◆ Problem to solve
Please print every record that follows, keeping each one exactly as it is.

◆ Source records

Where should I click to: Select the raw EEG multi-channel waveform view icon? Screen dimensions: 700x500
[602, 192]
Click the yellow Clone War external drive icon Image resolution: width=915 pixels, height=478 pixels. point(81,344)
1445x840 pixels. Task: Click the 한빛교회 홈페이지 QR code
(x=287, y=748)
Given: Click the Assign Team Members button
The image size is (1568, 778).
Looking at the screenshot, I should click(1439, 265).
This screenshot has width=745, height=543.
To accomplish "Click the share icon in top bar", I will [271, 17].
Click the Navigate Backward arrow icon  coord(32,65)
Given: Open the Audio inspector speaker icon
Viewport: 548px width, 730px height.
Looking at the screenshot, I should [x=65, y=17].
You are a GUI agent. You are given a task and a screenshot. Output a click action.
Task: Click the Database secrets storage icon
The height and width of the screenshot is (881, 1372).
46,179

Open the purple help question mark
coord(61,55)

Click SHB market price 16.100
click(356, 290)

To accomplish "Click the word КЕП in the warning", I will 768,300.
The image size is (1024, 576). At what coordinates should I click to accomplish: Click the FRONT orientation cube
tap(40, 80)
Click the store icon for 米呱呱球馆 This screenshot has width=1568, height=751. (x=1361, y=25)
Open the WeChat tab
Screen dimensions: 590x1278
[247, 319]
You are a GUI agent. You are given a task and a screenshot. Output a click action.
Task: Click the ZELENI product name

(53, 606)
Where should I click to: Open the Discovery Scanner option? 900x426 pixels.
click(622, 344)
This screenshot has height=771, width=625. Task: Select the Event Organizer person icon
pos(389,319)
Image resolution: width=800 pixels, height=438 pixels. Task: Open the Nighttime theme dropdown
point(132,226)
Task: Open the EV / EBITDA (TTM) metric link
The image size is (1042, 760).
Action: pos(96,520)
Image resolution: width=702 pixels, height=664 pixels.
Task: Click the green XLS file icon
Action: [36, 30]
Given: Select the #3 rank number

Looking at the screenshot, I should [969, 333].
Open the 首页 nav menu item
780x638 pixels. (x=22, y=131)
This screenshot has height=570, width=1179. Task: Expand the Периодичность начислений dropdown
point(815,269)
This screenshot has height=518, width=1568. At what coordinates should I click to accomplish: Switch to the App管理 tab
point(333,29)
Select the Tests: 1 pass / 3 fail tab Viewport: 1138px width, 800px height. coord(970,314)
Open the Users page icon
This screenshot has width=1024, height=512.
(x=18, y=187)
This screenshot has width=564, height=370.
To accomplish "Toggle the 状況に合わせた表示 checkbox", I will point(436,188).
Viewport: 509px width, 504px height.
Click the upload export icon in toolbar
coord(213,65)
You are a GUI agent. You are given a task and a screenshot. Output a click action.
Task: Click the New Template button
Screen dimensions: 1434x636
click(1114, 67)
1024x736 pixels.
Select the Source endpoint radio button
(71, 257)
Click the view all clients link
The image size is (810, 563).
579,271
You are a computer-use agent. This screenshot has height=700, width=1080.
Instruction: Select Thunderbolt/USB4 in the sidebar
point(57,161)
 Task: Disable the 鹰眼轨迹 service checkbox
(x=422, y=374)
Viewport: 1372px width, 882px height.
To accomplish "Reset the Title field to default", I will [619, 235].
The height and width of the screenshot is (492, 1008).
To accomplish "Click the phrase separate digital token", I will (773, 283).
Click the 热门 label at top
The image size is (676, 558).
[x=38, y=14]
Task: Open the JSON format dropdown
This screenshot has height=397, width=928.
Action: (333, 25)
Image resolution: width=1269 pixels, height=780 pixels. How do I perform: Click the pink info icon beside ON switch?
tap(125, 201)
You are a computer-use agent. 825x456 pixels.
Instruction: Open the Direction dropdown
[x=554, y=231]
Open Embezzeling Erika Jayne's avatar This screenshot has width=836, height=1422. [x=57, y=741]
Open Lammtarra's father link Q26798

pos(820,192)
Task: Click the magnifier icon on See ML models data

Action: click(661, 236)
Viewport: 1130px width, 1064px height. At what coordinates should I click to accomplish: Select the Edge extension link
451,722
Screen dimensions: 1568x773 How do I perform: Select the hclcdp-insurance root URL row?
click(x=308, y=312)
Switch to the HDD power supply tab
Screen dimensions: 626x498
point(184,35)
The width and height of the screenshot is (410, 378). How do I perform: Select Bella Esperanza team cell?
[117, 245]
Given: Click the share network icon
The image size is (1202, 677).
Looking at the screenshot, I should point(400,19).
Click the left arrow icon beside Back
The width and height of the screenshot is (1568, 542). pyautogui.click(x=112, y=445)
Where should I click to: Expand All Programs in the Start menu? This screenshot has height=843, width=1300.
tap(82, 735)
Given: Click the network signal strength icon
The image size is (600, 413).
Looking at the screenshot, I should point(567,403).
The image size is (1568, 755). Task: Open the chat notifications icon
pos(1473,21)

◆ Result below
Where should I click to: Select the raw EEG multi-channel waveform view icon? Screen dimensions: 700x500
[602, 192]
Click the yellow Clone War external drive icon Image resolution: width=915 pixels, height=478 pixels. point(81,344)
1445x840 pixels. Task: Click the 한빛교회 홈페이지 QR code
(x=287, y=748)
Given: Click the Assign Team Members button
The image size is (1568, 778).
Looking at the screenshot, I should click(1439, 265).
This screenshot has width=745, height=543.
To accomplish "Click the share icon in top bar", I will [271, 17].
Click the Navigate Backward arrow icon  coord(32,65)
Given: Open the Audio inspector speaker icon
Viewport: 548px width, 730px height.
Looking at the screenshot, I should [x=65, y=17].
You are a GUI agent. You are given a task and a screenshot. Output a click action.
Task: Click the Database secrets storage icon
The height and width of the screenshot is (881, 1372).
46,179

Open the purple help question mark
coord(61,55)

Click SHB market price 16.100
click(356, 290)

To accomplish "Click the word КЕП in the warning", I will 768,300.
The image size is (1024, 576). At what coordinates should I click to accomplish: Click the FRONT orientation cube
tap(40, 80)
Click the store icon for 米呱呱球馆 This screenshot has width=1568, height=751. (x=1361, y=25)
Open the WeChat tab
Screen dimensions: 590x1278
[247, 319]
You are a GUI agent. You are given a task and a screenshot. Output a click action.
Task: Click the ZELENI product name

(53, 606)
Where should I click to: Open the Discovery Scanner option? 900x426 pixels.
click(622, 344)
This screenshot has height=771, width=625. Task: Select the Event Organizer person icon
pos(389,319)
Image resolution: width=800 pixels, height=438 pixels. Task: Open the Nighttime theme dropdown
point(132,226)
Task: Open the EV / EBITDA (TTM) metric link
The image size is (1042, 760).
Action: pos(96,520)
Image resolution: width=702 pixels, height=664 pixels.
Task: Click the green XLS file icon
Action: [36, 30]
Given: Select the #3 rank number

Looking at the screenshot, I should [969, 333].
Open the 首页 nav menu item
780x638 pixels. (x=22, y=131)
This screenshot has height=570, width=1179. Task: Expand the Периодичность начислений dropdown
point(815,269)
This screenshot has height=518, width=1568. At what coordinates should I click to accomplish: Switch to the App管理 tab
point(333,29)
Select the Tests: 1 pass / 3 fail tab Viewport: 1138px width, 800px height. coord(970,314)
Open the Users page icon
This screenshot has width=1024, height=512.
(x=18, y=187)
This screenshot has width=564, height=370.
To accomplish "Toggle the 状況に合わせた表示 checkbox", I will point(436,188).
Viewport: 509px width, 504px height.
Click the upload export icon in toolbar
coord(213,65)
You are a GUI agent. You are given a task and a screenshot. Output a click action.
Task: Click the New Template button
Screen dimensions: 1434x636
click(1114, 67)
1024x736 pixels.
Select the Source endpoint radio button
(71, 257)
Click the view all clients link
The image size is (810, 563).
579,271
You are a computer-use agent. This screenshot has height=700, width=1080.
Instruction: Select Thunderbolt/USB4 in the sidebar
point(57,161)
 Task: Disable the 鹰眼轨迹 service checkbox
(x=422, y=374)
Viewport: 1372px width, 882px height.
To accomplish "Reset the Title field to default", I will [619, 235].
The height and width of the screenshot is (492, 1008).
To accomplish "Click the phrase separate digital token", I will (773, 283).
Click the 热门 label at top
The image size is (676, 558).
[x=38, y=14]
Task: Open the JSON format dropdown
This screenshot has height=397, width=928.
Action: (333, 25)
Image resolution: width=1269 pixels, height=780 pixels. How do I perform: Click the pink info icon beside ON switch?
tap(125, 201)
You are a computer-use agent. 825x456 pixels.
Instruction: Open the Direction dropdown
[x=554, y=231]
Open Embezzeling Erika Jayne's avatar This screenshot has width=836, height=1422. [x=57, y=741]
Open Lammtarra's father link Q26798

pos(820,192)
Task: Click the magnifier icon on See ML models data

Action: click(661, 236)
Viewport: 1130px width, 1064px height. At what coordinates should I click to accomplish: Select the Edge extension link
451,722
Screen dimensions: 1568x773 How do I perform: Select the hclcdp-insurance root URL row?
click(x=308, y=312)
Switch to the HDD power supply tab
Screen dimensions: 626x498
point(184,35)
The width and height of the screenshot is (410, 378). How do I perform: Select Bella Esperanza team cell?
[117, 245]
Given: Click the share network icon
The image size is (1202, 677).
Looking at the screenshot, I should point(400,19).
Click the left arrow icon beside Back
The width and height of the screenshot is (1568, 542). pyautogui.click(x=112, y=445)
Where should I click to: Expand All Programs in the Start menu? This screenshot has height=843, width=1300.
tap(82, 735)
Given: Click the network signal strength icon
The image size is (600, 413).
Looking at the screenshot, I should point(567,403).
The image size is (1568, 755). Task: Open the chat notifications icon
pos(1473,21)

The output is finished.